With the advent of the issue CONTAGION-ON-NUMERICAL-COMPARISONS, we

can expect EQUALP to be a true equivalence function, and thus a suitable

candidate for the :test function to MAKE-HASH-TABLE. Hash-tables will

come in four kinds, the difference being whether the keys are compared

with EQ, EQL, EQUAL, or EQUALP.

Examples:

> (defstruct foo a b c)

FOO

> (setq x (make-foo :a 1 :b 'b :c '(1 . 2))

x-copy (make-foo :a 1 :b 'b :c '(1 . 2)))

#S(FOO A 1 B B C (1 . 2))

> (setq y #(1 B (1 . 2))

y-copy (copy-seq y))

#(1 B (1 . 2))

> (setq ht-equal (make-hash-table :test 'equal)

ht-equalp (make-hash-table :test 'equalp))

#<Hash-Table BB1F7B>

> (progn (setf (gethash x ht-equal) t) (setf (gethash x ht-equalp) t)

(setf (gethash y ht-equal) t) (setf (gethash y ht-equalp) t))

T

> (gethash x-copy ht-equal)

NIL

NIL

> (gethash x-copy ht-equalp)

T

T

> (gethash y-copy ht-equal)

NIL

NIL

> (gethash (copy-seq y) ht-equalp)

T

T

>

Rationale:

Implementing hash-tables efficiently is not an easy task; it makes more

sense for this to be standardly available than for individual programmers

to keep trying to re-invent this obscure part of technology.

Current Practice:

Lucid's release 3.0 implements this proposal [some 2.1-level release

supported it "provisionally"]. Symbolics implementation is reputed

to be robust enough to implement this proposal trivially.

Cost to Implementors:

Moderate.

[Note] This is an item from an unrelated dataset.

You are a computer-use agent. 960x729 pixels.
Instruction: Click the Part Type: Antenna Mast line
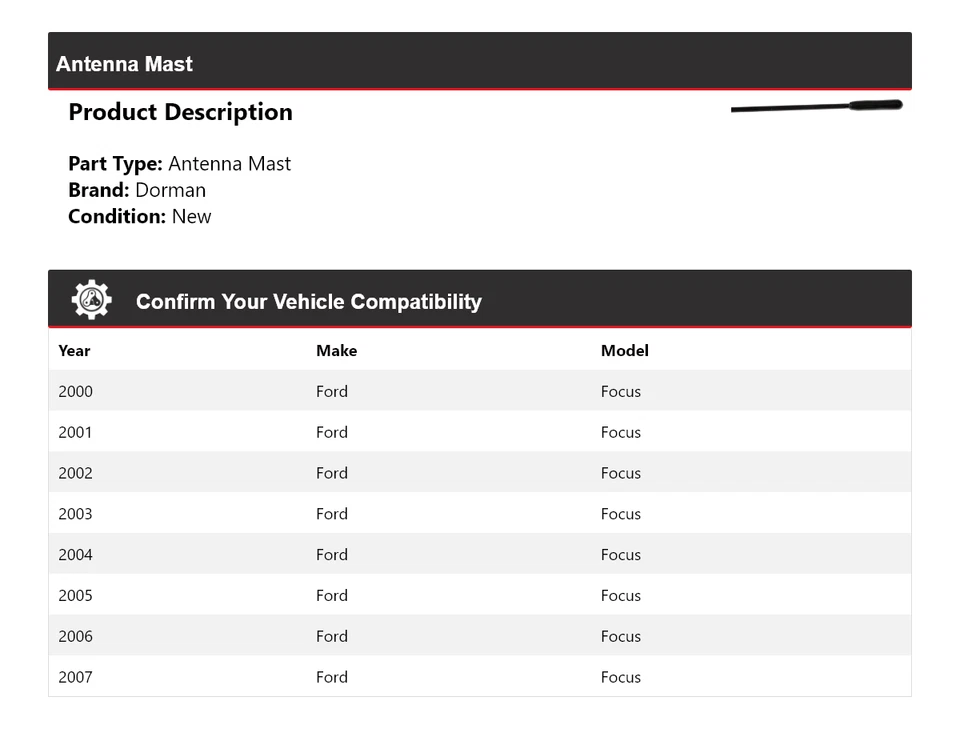[180, 164]
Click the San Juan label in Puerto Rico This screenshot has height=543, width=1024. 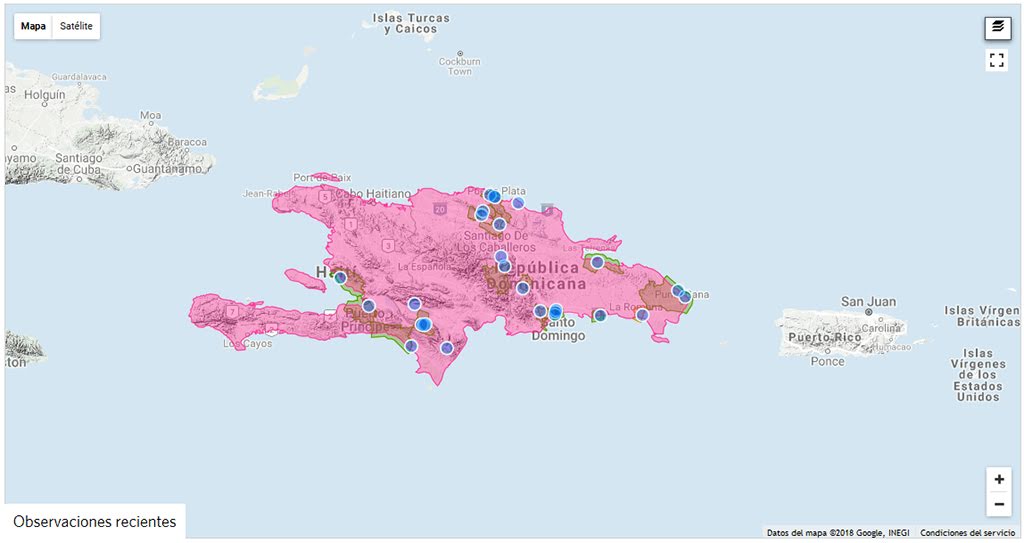(869, 302)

Implementors have already dealt with EQUAL; the only tricky

part will be ensuring the implication:

"If 'a' is EQUALP to 'b', then 'a' and 'b' must lie in the

same collision chain in any given EQUALP hash table"

It has been suggested that merely linear searching a table is an acceptable

implementation technique for CL's hash-tables [although no serious

implementation limits itself thus] and that such tables have no "collision

chains"; but in fact, this is the degenerate case wherein all entries are

in the same collision chain, so the implication is trivially satisfied.

Some persons prefer to say that the "reprobe sequence will be the same for

the two items", rather than using the term "collision chain"; the meaning

is the same.

Cost to Users:

None. This is an entirely upwards-compatible addition.

Cost of non-adoption:

Continuing bug reports from users about why "hashing

doesn't work" when said user tries entering pointer-containing objects

other than cons cells into hash tables. Continuing delay in same

user's work until they figure out a new strategy for identifying

equivalent structures. More difficulty in debugging their alternatives.

Benefits:

Addresses one aspect of the difficult equivalence problem. Makes

hash tables more useful. Permits case-insensitive hashing

on strings [tables of type EQUAL are case-sensitive on strings];

another use is to allow = comparison for numbers

[tables of type EQUAL use EQL on numbers].

Aesthetics:

Reduces the discontinuity between basic equivalence functions and those

usable as equivalence relations in hash-tables.

Discussion:

With the rejection of all the issues related to EQUAL-STRUCTURE, there is

little or no hope that EQUAL will be "beefed up" to meet the expectations

of so many of the user community on compound structures. If one wants

a hash-table with a :test function that has fewer equivalence classes

(i.e., does more "coalescing"), then there is no alternative now except

to use the function EQUALP.

It would also be possible to extend hash tables to allow = or

STRING=, but those are not being proposed at this time.